|Title||Carbon exchange responses of a mesic grassland to an extreme gradient of precipitation|
|Publication Type||Journal Article|
|Year of Publication||2018|
|Authors||Felton, AJ, Knapp, AK, Smith, MD|
|Keywords||Climate extremes, Drought, Primary production, Rainfall, soil respiration|
Growing evidence indicates that ecosystem processes may be differentially sensitive to dry versus wet years, and that current understanding of how precipitation affects ecosystem processes may not be predictive of responses to extremes. In an experiment within a mesic grassland, we addressed this uncertainty by assessing responses of two key carbon exchange processes—aboveground net primary production (ANPP) and soil respiration (Rs) - to an extensive gradient of growing season precipitation.

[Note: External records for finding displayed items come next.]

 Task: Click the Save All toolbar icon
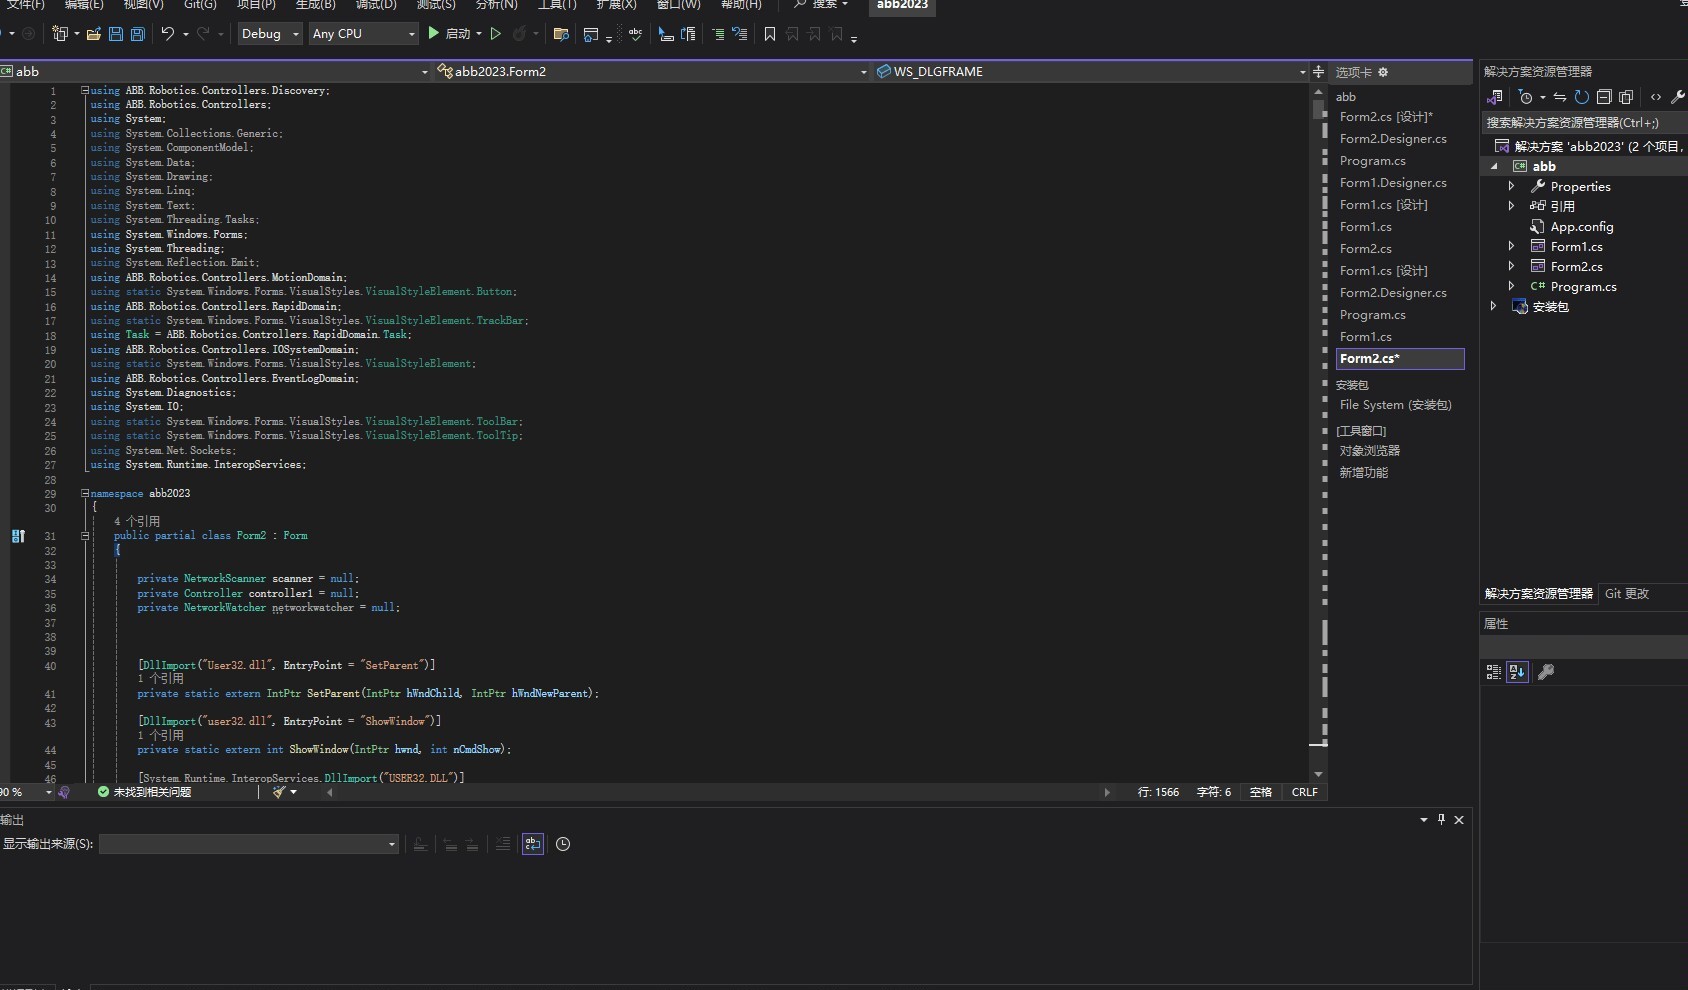[138, 34]
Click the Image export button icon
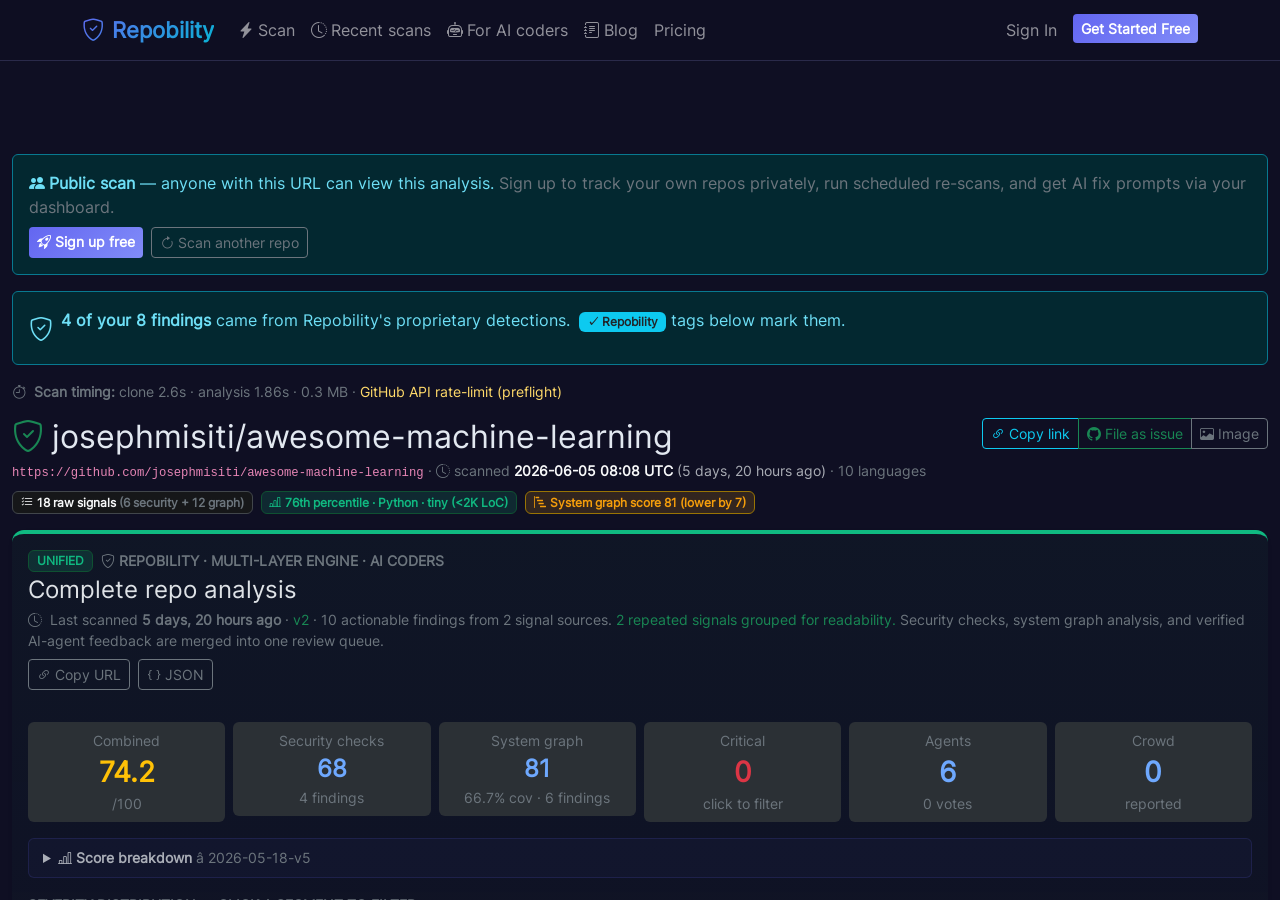Image resolution: width=1280 pixels, height=900 pixels. click(1207, 434)
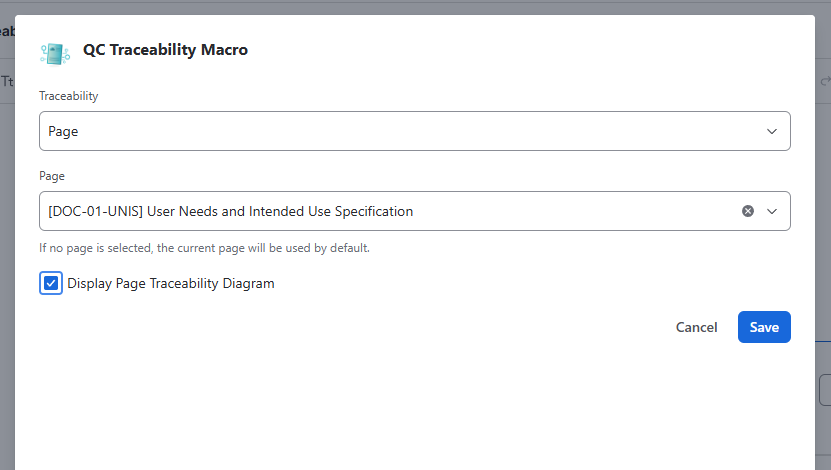
Task: Click the redo arrow icon behind the dialog
Action: pyautogui.click(x=825, y=81)
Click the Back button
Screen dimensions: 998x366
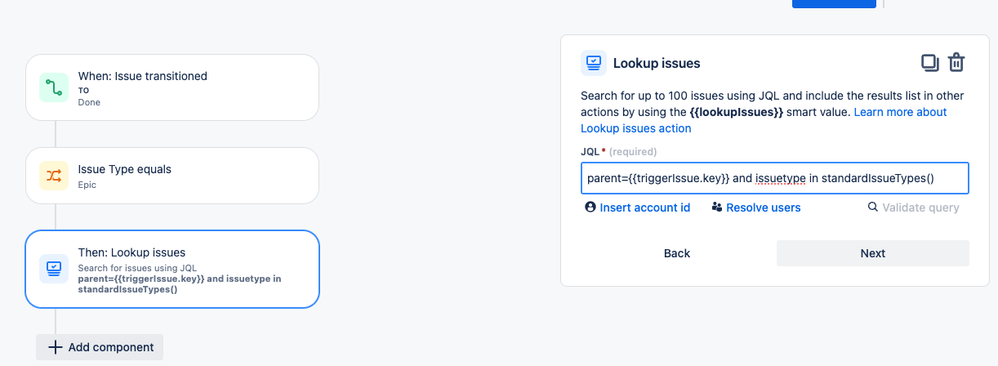677,253
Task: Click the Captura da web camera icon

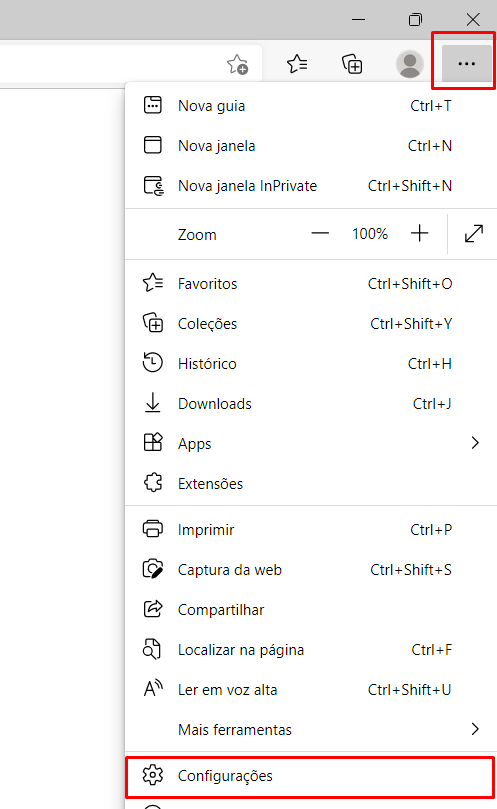Action: pyautogui.click(x=153, y=569)
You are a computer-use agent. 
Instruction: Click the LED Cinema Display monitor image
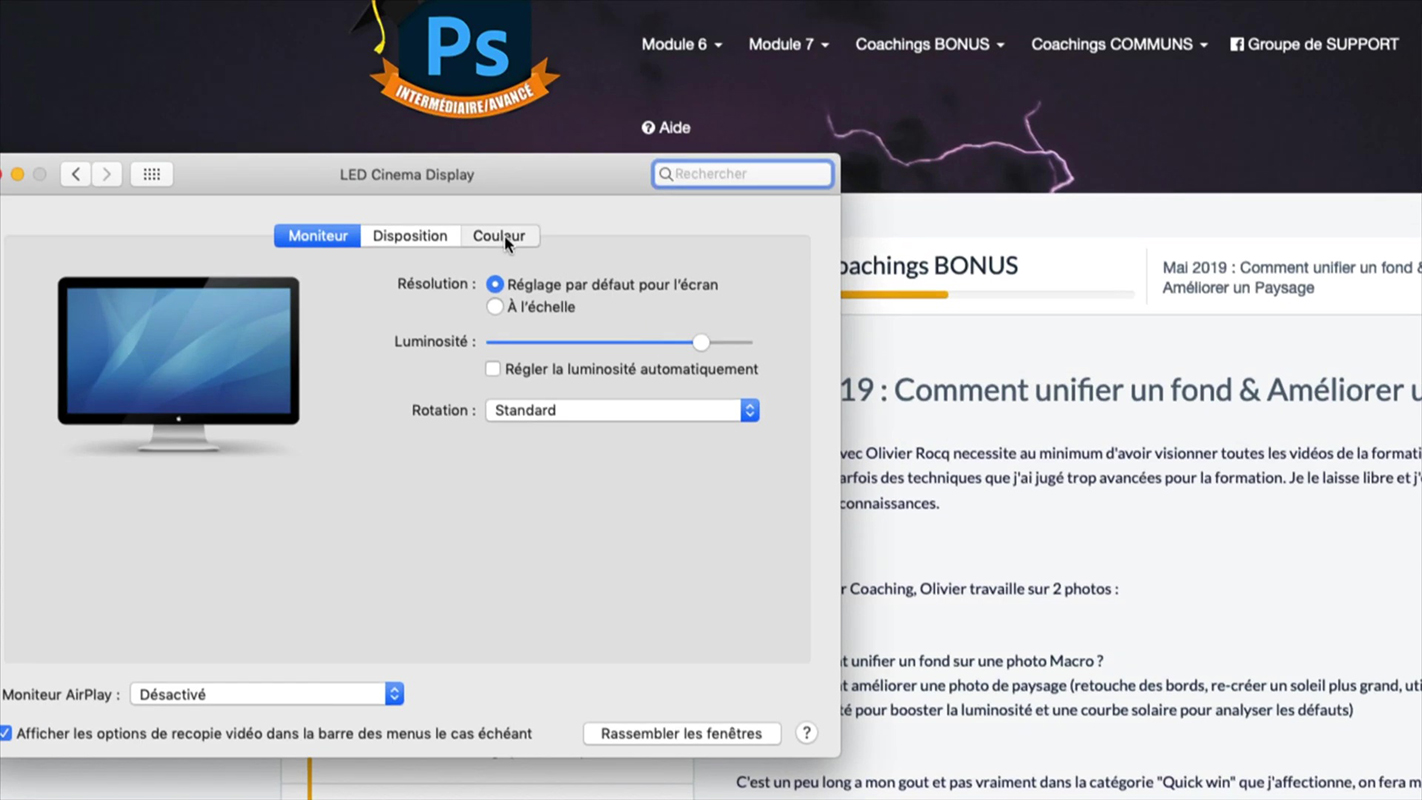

This gradient comprised 11 levels that specifically included extreme values in precipitation; defined as the 1st, 5th, 95th, and 99th percentiles of the 112-year climate record. Across treatments, our experimental precipitation gradient linearly increased soil moisture availability in the rooting zone (upper 20 cm). Relative to ANPP under nominal precipitation amounts (defined as between the 15th and 85th percentiles), the magnitude of ANPP responses were greatest to extreme increases in precipitation, with an underlying linear response to both precipitation and soil moisture gradients. By contrast, Rs exhibited marginally greater responses to dry versus wet extremes, with a saturating relationship best explaining responses of Rs to both precipitation and soil moisture. Our findings indicate a linear relationship between ANPP and precipitation after incorporating responses to precipitation extremes in the ANPP–precipitation relationship, yet in contrast saturating responses of Rs. As a result, current linear ANPP–precipitation relationships (up to ~ 1000 mm) within mesic grasslands appear to hold as appropriate benchmarks for ecosystems models, yet such models should incorporate nonlinearities in responses of Rs amid increased frequencies and magnitudes of precipitation extremes.